The accelerationist deep inside me is lowkey smug about this. Maybe, just maybe, this will push for the adoption of more open source software in business critical applications.

14 votes

[10]
papasquat
July 19, 2024
Link Parent
Open source wouldn't really have fixed this. There are plenty of examples of massive issues caused by open source packages as well (heartbleed, for example). The main cause of this sort of thing...

Open source wouldn't really have fixed this. There are plenty of examples of massive issues caused by open source packages as well (heartbleed, for example).

The main cause of this sort of thing having such a wide impact is massive numbers of machines all running the same software. Unfortunately there's really no way around that. It's not like my company is going to write their own EDR platform.

It's just one of those things that have to be factored in when deploying IT systems. All critical functions need a continuity plan in case absolutely nothing works, because sometimes, nothing works.

26 votes
1. [9]
  krellor
  July 19, 2024
  Link Parent
  I haven't used crowdstrike, but don't enterprises have the ability to create patch windows? I used a competitors product, and we could schedule patches to hit dev before prod, which would have...
  
  I haven't used crowdstrike, but don't enterprises have the ability to create patch windows? I used a competitors product, and we could schedule patches to hit dev before prod, which would have caught this.
  
  3 votes
  1. [4]
    TheJorro
    July 19, 2024
    Link Parent
    Yeah, every company I've been with built and deployed its own Windows patches. I believed this was the normal until this morning... Insane that CrowdStrike works by automatically and silently...
    
    Yeah, every company I've been with built and deployed its own Windows patches. I believed this was the normal until this morning...
    
    Insane that CrowdStrike works by automatically and silently updating all computers in an enterprise immediately. That's a huge red flag. There should always be a test batch.
    
    15 votes
    
    [2]
    papasquat
    July 19, 2024
    Link Parent
    It's kind of the norm for this type of security software. Most software patches in an enterprise are handled by a centralized patch management system that are tested on the hardware that...
    
    It's kind of the norm for this type of security software. Most software patches in an enterprise are handled by a centralized patch management system that are tested on the hardware that enterprise uses before someone manually kicks off a deploy. EDR software usually automatically updates itself with updated data because cyber threats emerge very quickly, and a zero day can be used to exploit a lot of machines very very quickly.

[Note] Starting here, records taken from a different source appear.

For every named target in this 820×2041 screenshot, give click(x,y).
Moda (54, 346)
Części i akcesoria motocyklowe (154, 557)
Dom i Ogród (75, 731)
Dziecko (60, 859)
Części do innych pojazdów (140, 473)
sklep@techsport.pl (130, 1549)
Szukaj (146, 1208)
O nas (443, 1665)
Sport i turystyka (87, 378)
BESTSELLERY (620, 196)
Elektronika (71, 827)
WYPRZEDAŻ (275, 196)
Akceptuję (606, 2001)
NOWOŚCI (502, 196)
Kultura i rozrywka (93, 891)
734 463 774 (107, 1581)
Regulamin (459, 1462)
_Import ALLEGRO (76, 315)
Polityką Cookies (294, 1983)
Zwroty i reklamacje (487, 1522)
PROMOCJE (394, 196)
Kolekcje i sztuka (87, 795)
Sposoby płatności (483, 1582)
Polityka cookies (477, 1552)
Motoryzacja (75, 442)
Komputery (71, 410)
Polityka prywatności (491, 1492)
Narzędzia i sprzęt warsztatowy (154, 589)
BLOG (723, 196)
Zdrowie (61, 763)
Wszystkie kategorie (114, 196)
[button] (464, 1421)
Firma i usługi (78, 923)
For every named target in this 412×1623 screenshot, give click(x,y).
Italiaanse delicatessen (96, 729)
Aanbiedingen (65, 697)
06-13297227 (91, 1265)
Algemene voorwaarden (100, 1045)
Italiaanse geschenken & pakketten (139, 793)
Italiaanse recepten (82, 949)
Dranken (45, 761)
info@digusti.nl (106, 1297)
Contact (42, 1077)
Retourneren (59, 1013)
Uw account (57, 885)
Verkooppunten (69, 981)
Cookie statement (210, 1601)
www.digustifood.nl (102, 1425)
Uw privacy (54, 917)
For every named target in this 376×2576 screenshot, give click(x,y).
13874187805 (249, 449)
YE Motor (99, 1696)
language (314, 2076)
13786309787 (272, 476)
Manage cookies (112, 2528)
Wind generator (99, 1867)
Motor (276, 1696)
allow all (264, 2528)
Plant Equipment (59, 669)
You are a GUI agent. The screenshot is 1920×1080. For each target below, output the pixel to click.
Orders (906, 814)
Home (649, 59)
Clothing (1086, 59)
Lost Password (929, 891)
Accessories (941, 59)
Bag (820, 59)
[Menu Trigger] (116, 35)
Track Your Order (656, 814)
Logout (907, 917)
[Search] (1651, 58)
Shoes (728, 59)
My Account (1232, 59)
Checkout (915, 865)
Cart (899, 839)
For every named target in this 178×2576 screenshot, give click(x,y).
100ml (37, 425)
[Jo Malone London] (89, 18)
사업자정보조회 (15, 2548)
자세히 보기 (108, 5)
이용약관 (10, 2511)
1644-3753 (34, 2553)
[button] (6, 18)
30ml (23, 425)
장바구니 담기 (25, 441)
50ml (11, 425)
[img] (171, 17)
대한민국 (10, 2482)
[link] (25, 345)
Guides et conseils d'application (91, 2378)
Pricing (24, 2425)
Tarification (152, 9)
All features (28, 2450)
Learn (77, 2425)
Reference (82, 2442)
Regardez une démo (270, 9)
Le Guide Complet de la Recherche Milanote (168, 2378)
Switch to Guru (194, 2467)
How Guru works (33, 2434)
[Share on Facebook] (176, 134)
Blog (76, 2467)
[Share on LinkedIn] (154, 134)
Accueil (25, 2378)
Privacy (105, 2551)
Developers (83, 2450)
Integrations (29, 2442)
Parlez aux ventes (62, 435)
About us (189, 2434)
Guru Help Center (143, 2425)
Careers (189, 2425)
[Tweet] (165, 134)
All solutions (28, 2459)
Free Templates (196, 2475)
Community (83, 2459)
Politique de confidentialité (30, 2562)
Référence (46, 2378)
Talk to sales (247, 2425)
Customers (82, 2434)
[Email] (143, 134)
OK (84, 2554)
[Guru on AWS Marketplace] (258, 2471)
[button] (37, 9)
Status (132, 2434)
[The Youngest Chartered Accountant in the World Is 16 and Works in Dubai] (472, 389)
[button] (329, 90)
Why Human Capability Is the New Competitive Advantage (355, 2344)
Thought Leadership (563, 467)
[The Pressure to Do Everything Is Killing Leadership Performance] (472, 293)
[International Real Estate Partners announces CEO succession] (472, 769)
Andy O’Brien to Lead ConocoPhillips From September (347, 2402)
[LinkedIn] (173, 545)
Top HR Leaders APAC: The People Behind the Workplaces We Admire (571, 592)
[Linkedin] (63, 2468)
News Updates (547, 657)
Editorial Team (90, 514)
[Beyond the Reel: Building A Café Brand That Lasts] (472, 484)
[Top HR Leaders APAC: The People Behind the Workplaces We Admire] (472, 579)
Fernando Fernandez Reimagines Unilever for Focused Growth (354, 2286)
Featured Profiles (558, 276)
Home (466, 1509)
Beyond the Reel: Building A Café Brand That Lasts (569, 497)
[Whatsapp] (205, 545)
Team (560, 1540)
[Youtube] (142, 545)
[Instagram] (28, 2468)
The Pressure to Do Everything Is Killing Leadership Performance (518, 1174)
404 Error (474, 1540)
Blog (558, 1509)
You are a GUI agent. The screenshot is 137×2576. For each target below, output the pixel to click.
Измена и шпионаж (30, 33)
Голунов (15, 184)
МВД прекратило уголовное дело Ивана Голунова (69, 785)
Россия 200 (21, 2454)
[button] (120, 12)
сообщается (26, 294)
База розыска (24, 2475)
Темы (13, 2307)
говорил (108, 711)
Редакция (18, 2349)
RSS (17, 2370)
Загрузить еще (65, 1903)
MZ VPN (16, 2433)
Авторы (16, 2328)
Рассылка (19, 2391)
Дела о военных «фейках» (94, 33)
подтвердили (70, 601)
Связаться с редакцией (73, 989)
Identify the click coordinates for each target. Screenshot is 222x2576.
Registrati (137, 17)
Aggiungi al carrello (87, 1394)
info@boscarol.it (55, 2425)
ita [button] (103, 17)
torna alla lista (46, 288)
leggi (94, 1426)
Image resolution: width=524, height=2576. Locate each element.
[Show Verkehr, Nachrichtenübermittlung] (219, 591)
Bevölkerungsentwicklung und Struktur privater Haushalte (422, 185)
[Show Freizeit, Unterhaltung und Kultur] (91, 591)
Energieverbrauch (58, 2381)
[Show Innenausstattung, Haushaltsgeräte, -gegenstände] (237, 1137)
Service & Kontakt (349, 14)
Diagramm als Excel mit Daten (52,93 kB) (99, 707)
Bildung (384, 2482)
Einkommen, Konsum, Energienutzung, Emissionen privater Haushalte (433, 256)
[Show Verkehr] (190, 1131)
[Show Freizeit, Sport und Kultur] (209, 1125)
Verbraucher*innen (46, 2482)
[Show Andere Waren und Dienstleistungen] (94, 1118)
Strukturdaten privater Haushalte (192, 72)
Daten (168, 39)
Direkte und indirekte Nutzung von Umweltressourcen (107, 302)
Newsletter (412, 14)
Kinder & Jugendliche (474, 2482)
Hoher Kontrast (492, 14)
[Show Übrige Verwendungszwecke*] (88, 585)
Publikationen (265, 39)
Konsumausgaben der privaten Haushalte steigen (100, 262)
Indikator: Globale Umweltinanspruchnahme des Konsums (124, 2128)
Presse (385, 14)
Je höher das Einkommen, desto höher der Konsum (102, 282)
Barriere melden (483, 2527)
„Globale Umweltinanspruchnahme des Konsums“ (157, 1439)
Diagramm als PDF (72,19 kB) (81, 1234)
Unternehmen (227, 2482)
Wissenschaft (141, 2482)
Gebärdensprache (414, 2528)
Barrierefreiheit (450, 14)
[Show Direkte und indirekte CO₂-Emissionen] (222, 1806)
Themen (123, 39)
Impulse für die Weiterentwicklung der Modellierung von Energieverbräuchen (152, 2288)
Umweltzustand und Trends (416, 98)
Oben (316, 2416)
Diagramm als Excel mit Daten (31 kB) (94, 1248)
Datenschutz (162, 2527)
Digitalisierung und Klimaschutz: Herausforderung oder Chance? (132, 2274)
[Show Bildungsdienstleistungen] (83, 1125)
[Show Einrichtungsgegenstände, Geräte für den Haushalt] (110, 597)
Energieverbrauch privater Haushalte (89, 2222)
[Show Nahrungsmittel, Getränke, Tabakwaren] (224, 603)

There have been countless attacks that could have been prevented by up to date EDR software, and up until now, there hasn't really been a widespread issue with that kind of software causing massive outages.
    
    I imagine that risk analysis may yield a different outcome after taking this incident into account though.
    
    10 votes
    
    TheJorro
    July 19, 2024
    Link Parent
    Right, I supposed that there would have been a practice of testing it quickly on a batch of machines with a 1-3 hour window for approval before deploying it out wide. I think everyone has a story...
    
    Right, I supposed that there would have been a practice of testing it quickly on a batch of machines with a 1-3 hour window for approval before deploying it out wide. I think everyone has a story where a single typo caused an issue with a release at some point, this kind of thing can happen so it's good to have a just-in-case test step. It seems like dangerous practice to me to simply launch to all machines at once without a precursory test, which we're seeing the result of here.
    
    3 votes
    
    krellor
    July 19, 2024
    Link Parent
    Yeah. I understand the need to quickly get updates out to security software. But... some environments require every change to be pre-authorized and tested. So it seems like a feature to group your...
    
    Yeah. I understand the need to quickly get updates out to security software. But... some environments require every change to be pre-authorized and tested. So it seems like a feature to group your devices and force them to update in sequence with a delay between and the ability to halt updates would be a must have in an enterprise offering.
    
    Move fast and break things is great when the things aren't people, airplanes, or stock markets.
    
    5 votes
  2. [2]
    WiseassWolfOfYoitsu
    July 19, 2024
    Link Parent
    Falcon is a threat sensor - it uses data bundles similar to an antivirus. The impression I've gotten from descriptions of the problem is that this is less update-update with new code and is more...
    
    Falcon is a threat sensor - it uses data bundles similar to an antivirus. The impression I've gotten from descriptions of the problem is that this is less update-update with new code and is more equivalent to a bad antivirus threat definition package. These generally aren't something you want to delay. It does call in to question Falcon's parsing of the files if it can't handle an error without BSOD, though.
    
    4 votes
    
    krellor
    July 19, 2024
    Link Parent
    I get that it is similar to updating a fingerprint dictionary. But I've worked in environments where those had to be authorized as well. Anything involving a high CVE remote exploit was instantly...
    
    I get that it is similar to updating a fingerprint dictionary. But I've worked in environments where those had to be authorized as well. Anything involving a high CVE remote exploit was instantly tested in dev and rolled to prod shortly. If necessary and not already in place, we'd put at F5 in front of customer facing services or other mitigations while we rolled the updates through the process.
    
    Anything less critical would make it through in 1-3 days.
    
    4 votes
  3. [2]
    MimicSquid
    July 19, 2024
    Link Parent
    Crowdstrike doesn't allow for that, no.
    
    Crowdstrike doesn't allow for that, no.
    
    1 vote
    
    krellor
    July 19, 2024
    Link Parent
    That seems like a feature with a story to market. 🙂
    
    That seems like a feature with a story to market. 🙂
    
    3 votes
    
    Comment removed by site admin
    Link Parent

arqalite

July 19, 2024

Link

Yeah, the company I work at was crippled by this, we were instructed to turn off all machines until further notice. Thankfully an update seems to have resolved the issue.

9 votes

[12]

Jambo

July 19, 2024

Link

My laptop was affected but I have the added bonus of somehow having bitlocker enabled on my machine.... None of my accounts show this machine has bitlocker and I've never set it up, I don't really...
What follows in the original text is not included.